▶ **What needs to be done**: Transcribe nothing but the lines from the one with "sample volume gate" to the end of the entries, both included, keeping each exact and leaving every picture out.
··· Data to examine
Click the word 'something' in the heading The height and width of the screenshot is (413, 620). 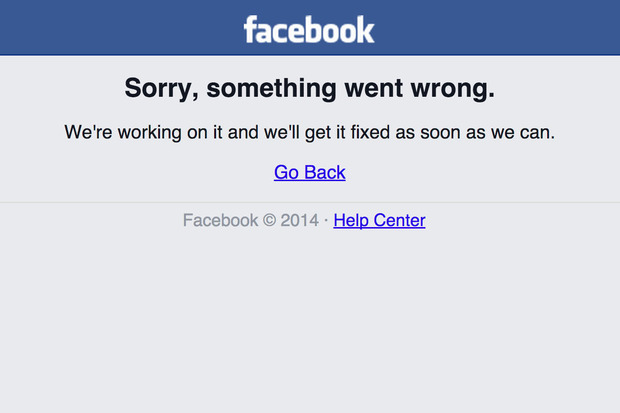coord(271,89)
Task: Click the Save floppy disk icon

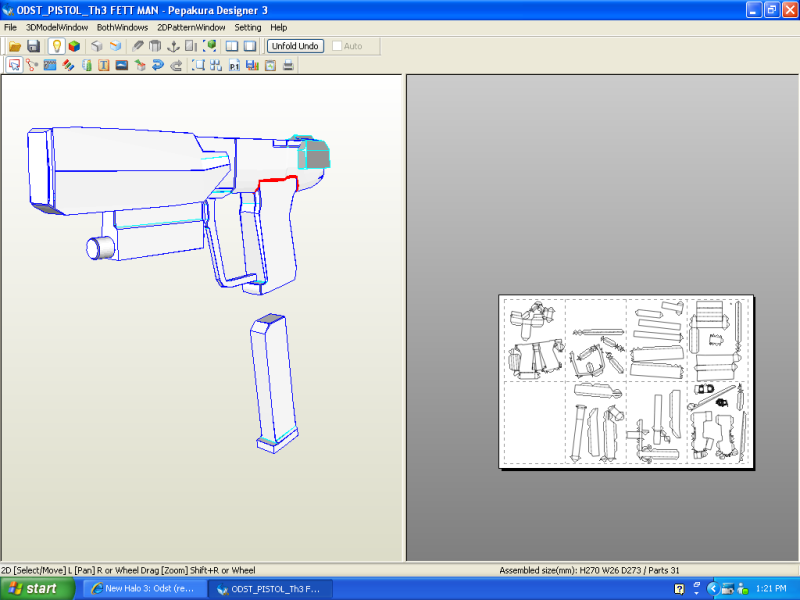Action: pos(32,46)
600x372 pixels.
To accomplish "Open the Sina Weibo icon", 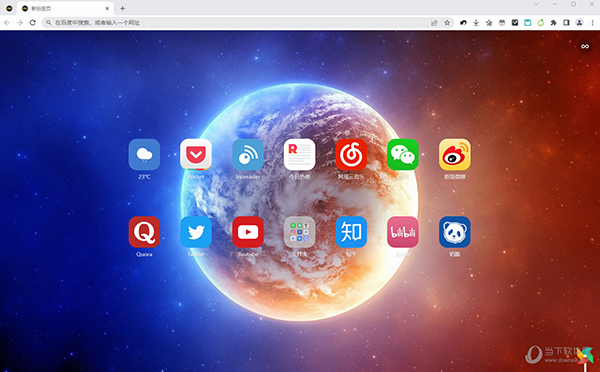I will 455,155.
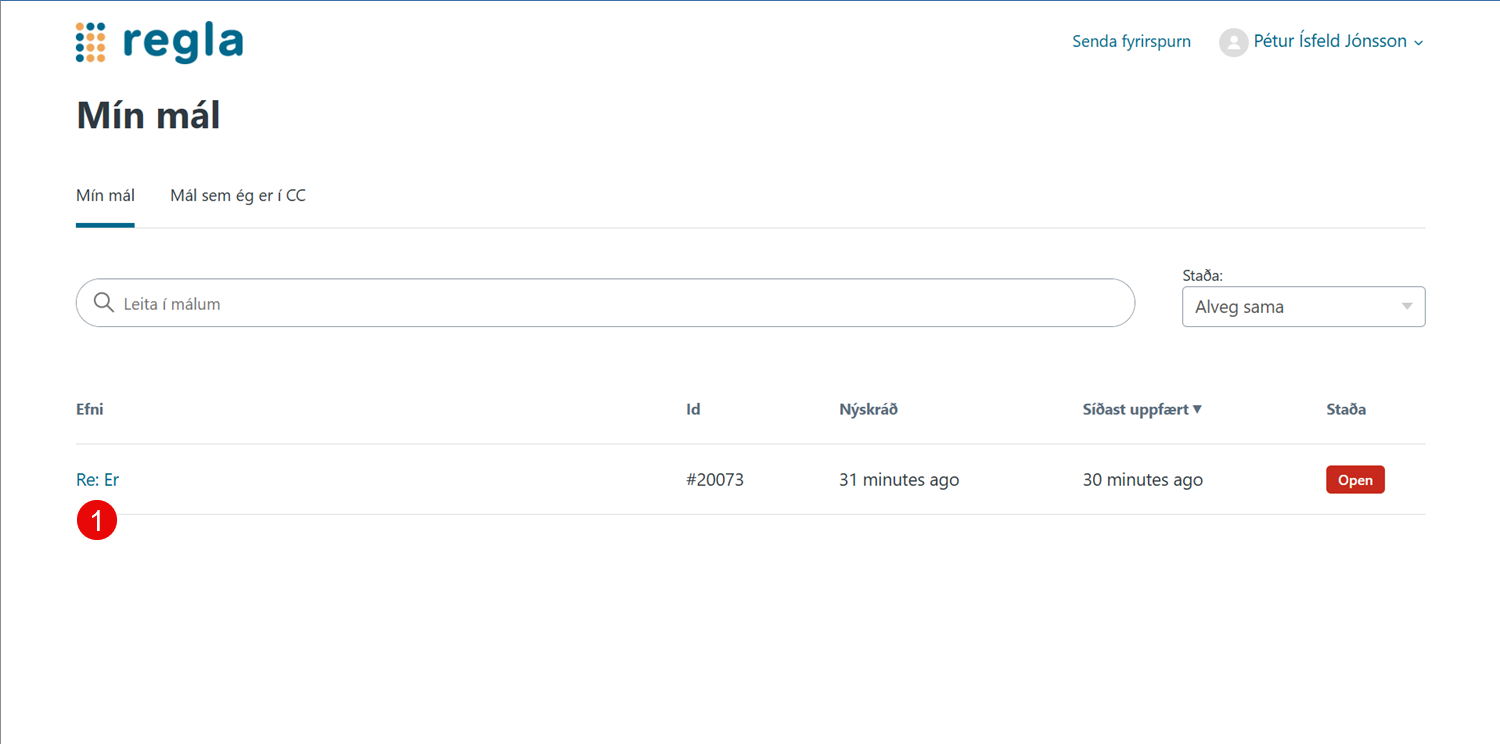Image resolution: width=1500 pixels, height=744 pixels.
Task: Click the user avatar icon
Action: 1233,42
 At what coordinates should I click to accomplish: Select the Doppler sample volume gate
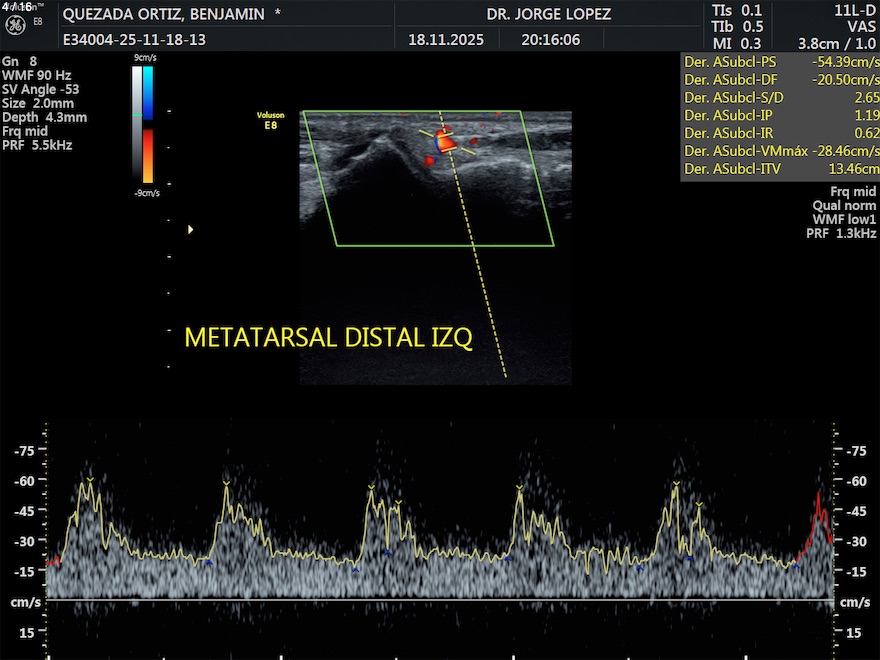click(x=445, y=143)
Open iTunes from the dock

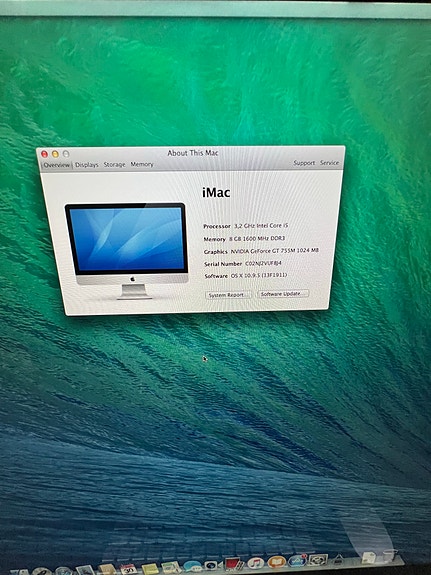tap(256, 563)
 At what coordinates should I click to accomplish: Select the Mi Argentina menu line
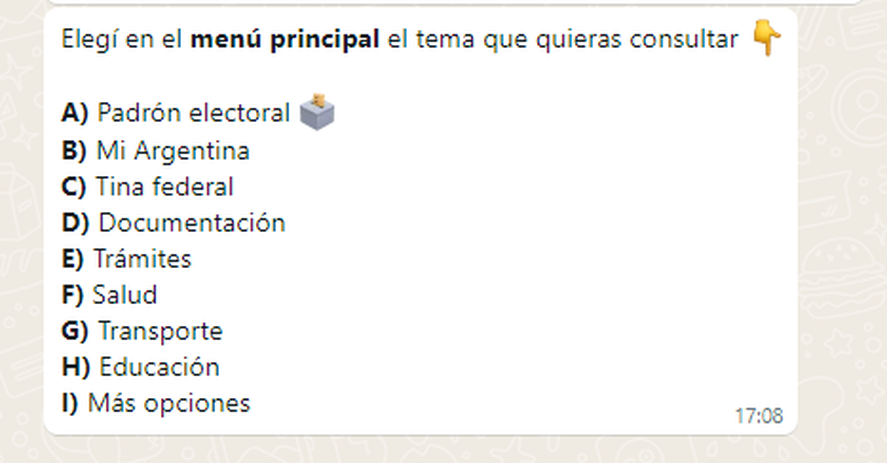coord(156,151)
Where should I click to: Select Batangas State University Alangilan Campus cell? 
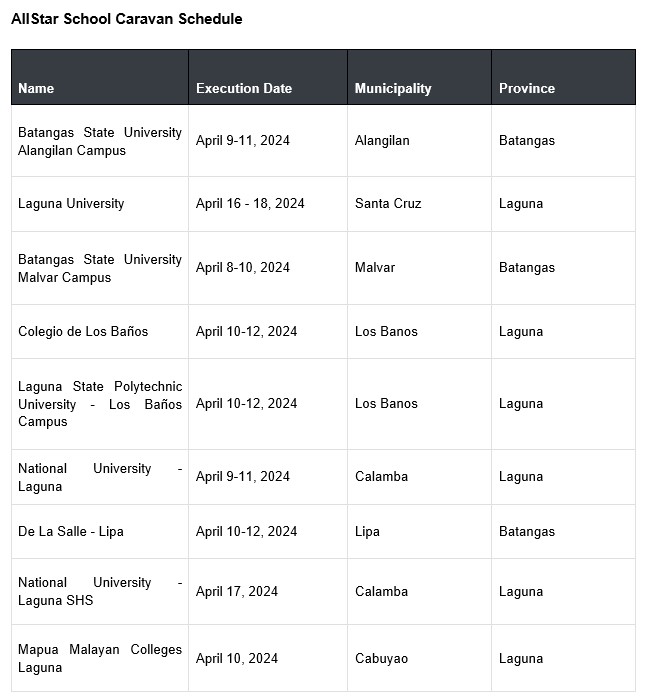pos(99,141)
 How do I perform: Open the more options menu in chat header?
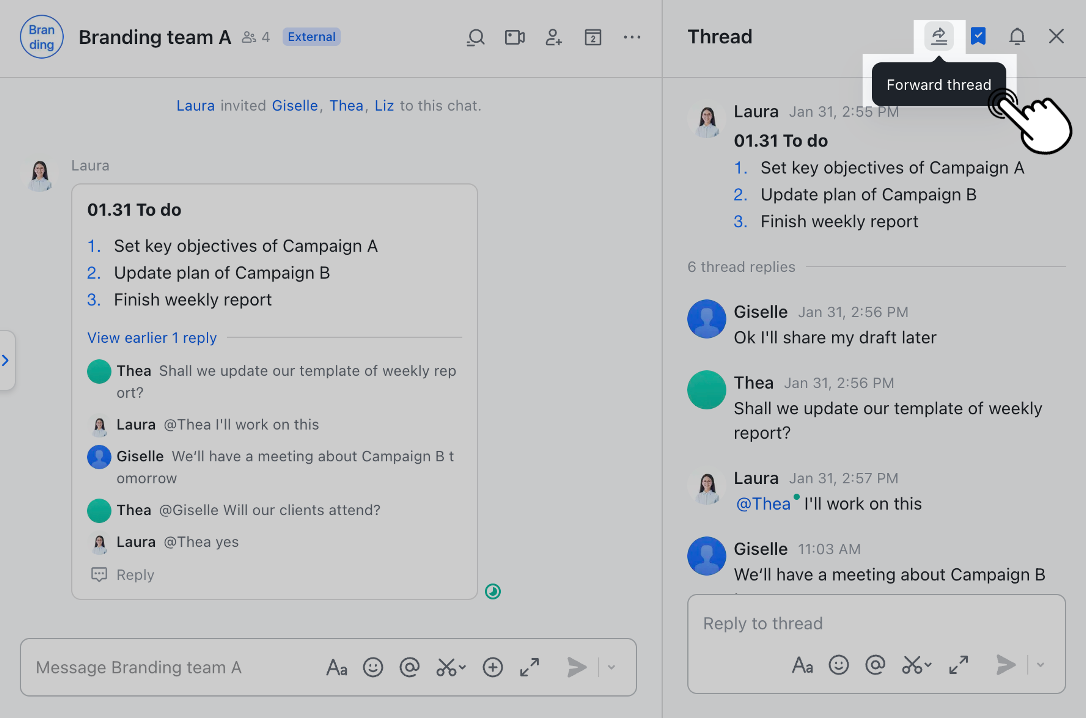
······
▶ **Answer to the exercise**:
 At what coordinates should I click to accomplish: Select the Doppler sample volume gate
click(x=445, y=143)
Open iTunes from the dock

tap(256, 563)
 At what coordinates should I click to accomplish: Select the Mi Argentina menu line
coord(156,151)
Where should I click to: Select Batangas State University Alangilan Campus cell? 
pos(99,141)
 How do I perform: Open the more options menu in chat header?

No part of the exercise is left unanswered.